Of course, that’s always the demand the name of Jesus makes of us. Isn’t it? Maybe that comes as a bit of a surprise to all of us still. Perhaps you’ve been ready to do a thousand things for Him. You’ve thought that for God to welcome you, you had somehow to measure up, to qualify, to perform. You’ve been trying to do it, of course – cleaning up your language, attending worship, reading your Bible – but your guilt and your sin cannot so easily be chased from your conscience, much less can it be so conveniently expunged from your record in the courts of God’s justice. And so, you redouble your efforts – you do more, give more, pray more – and still you don’t have peace. And listen, you never can have peace that way. For peace, there’s a sense in which you must do what Joseph did. You too must come to Jesus and say, “I take You as mine, whatever the implications may be. I am Yours. You are mine.” What’s needed, you see, is not a contract of religious employment in which in exchange for services rendered the Lord might show you favor. That’s not what we’re doing here. You can never render enough service to merit the favor of God. What you need is to establish a new relation to God in Jesus Christ. You must take Him for your own by faith. That’s what is required, and nothing else will do. “I’m taking You as mine, whatever the implications may be.” So, Jesus, first of all, is a surprising name.
A Comforting Name
Secondly, Jesus is an assuring name, a comforting name.
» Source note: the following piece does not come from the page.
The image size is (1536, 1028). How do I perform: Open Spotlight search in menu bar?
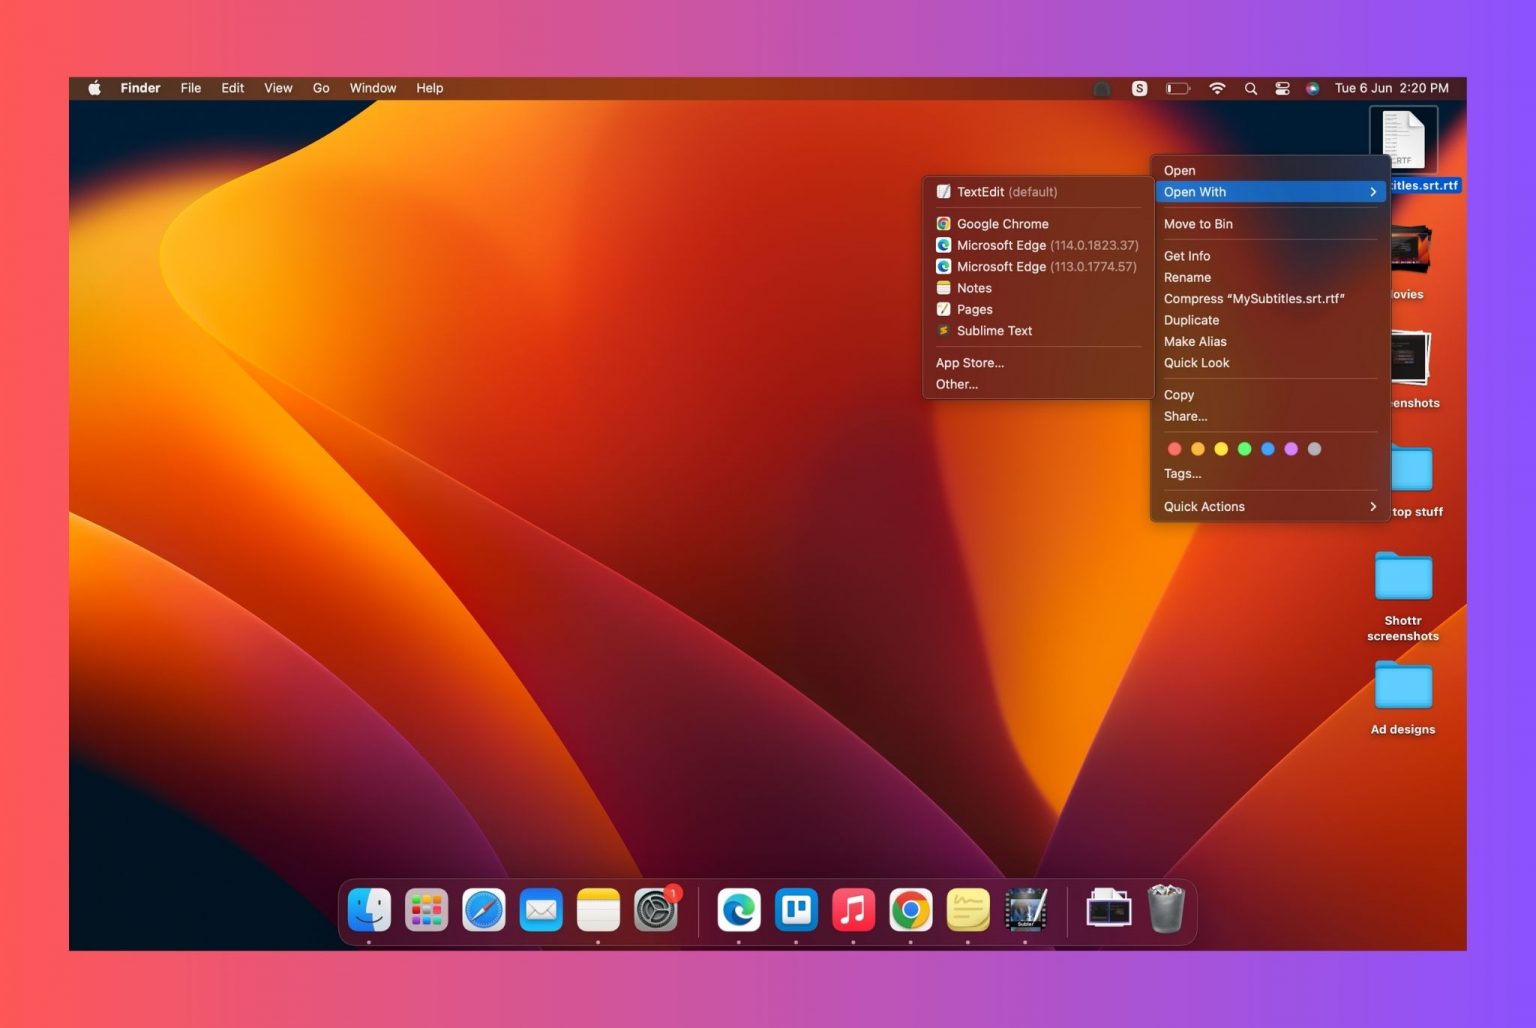[1250, 88]
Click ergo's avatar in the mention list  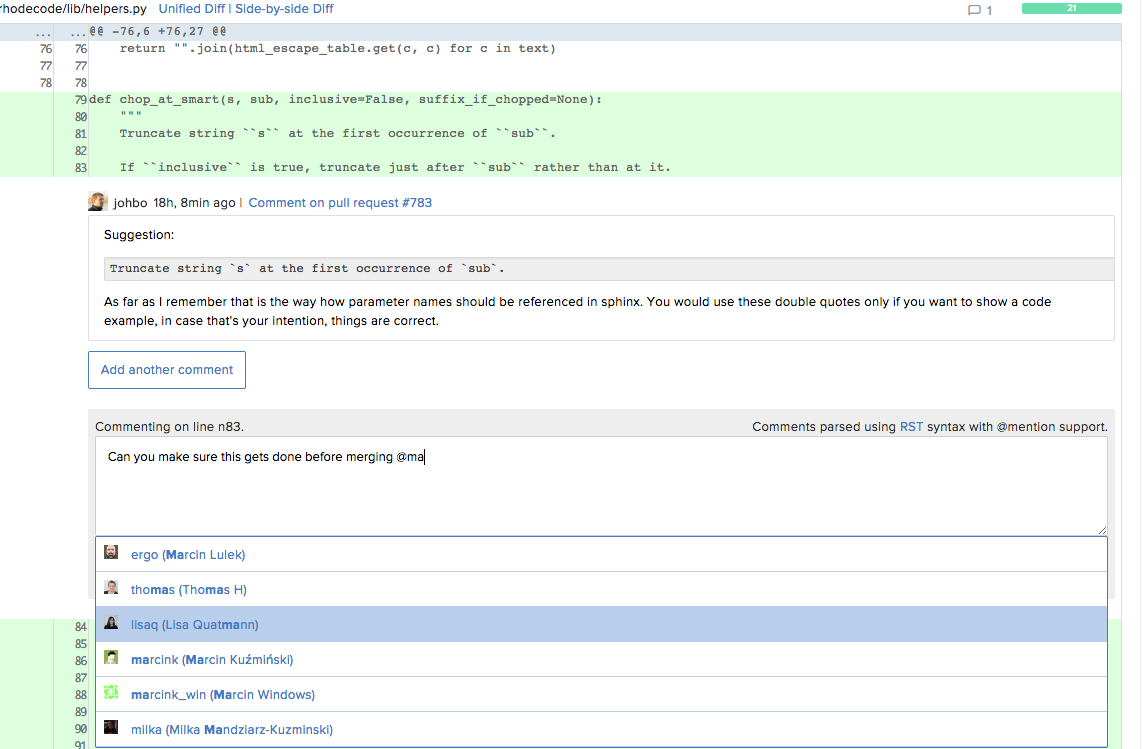[111, 553]
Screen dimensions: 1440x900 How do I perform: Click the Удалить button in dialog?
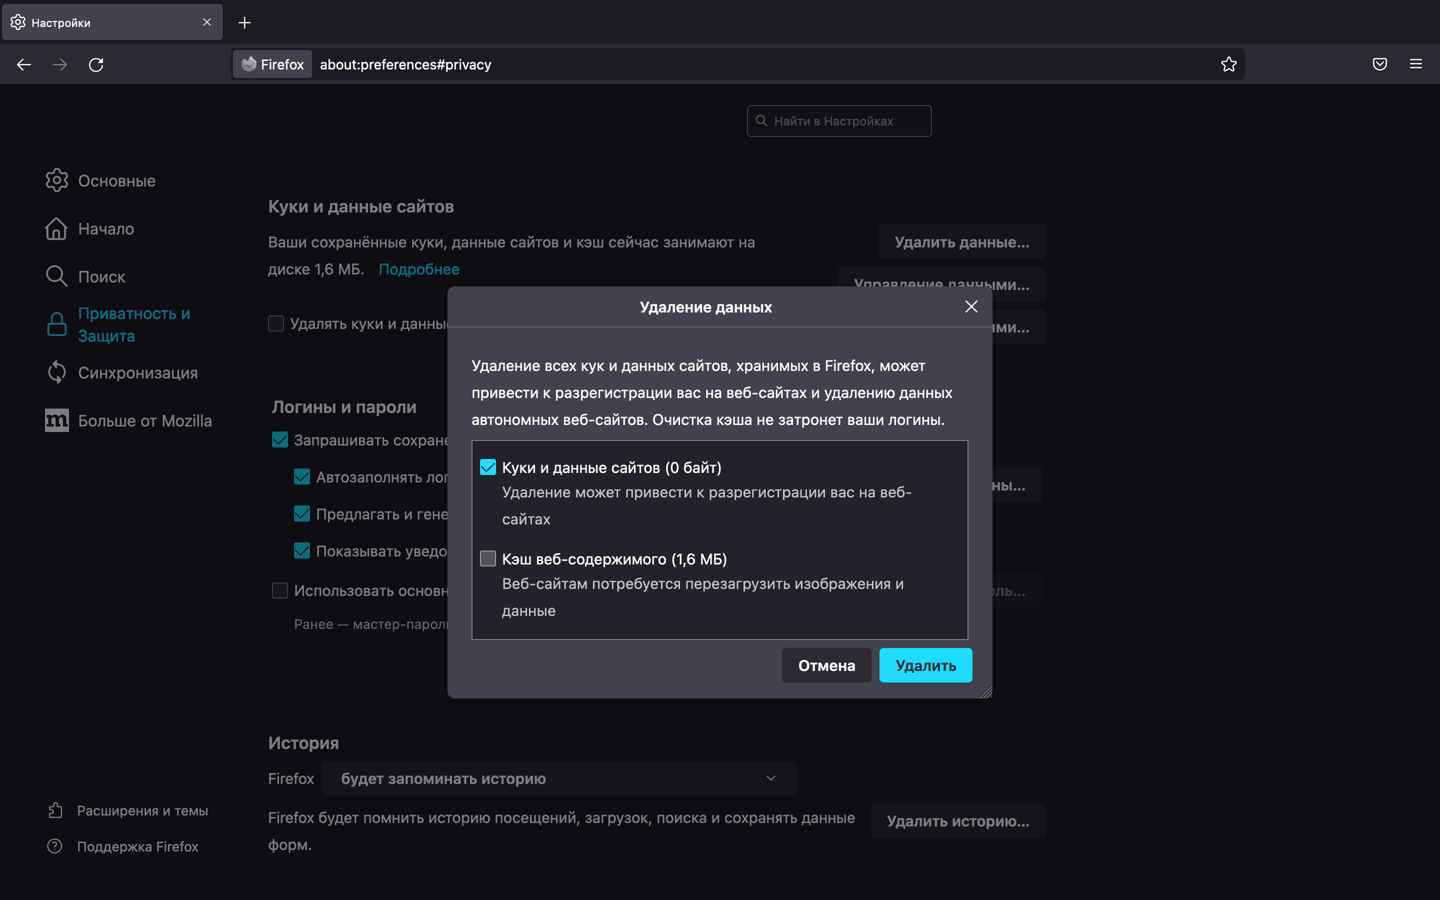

Look again at what the angel says to Joseph in verse 20. “Joseph, son of David, do not fear to take Mary as your wife, for that which is conceived in her is from the Holy Spirit.” “Do not fear” – well, easier said than done. I mean it all sounds pretty terrifying to me. Wouldn’t you agree? As a new dad, having your first child is always daunting, but think about the unique challenges of this situation. The Holy Spirit has caused Mary miraculously to conceive her son. The child will be called Jesus because He is going to save His people from their sin, fulfilling ancient prophecy? Moreover, He will be God with us? Oh, by the way, Joseph, you’re dad! You have to raise this boy! No wonder the angel quickly says, “Do not fear.” Who wouldn’t fear when that’s the responsibility being entrusted to us?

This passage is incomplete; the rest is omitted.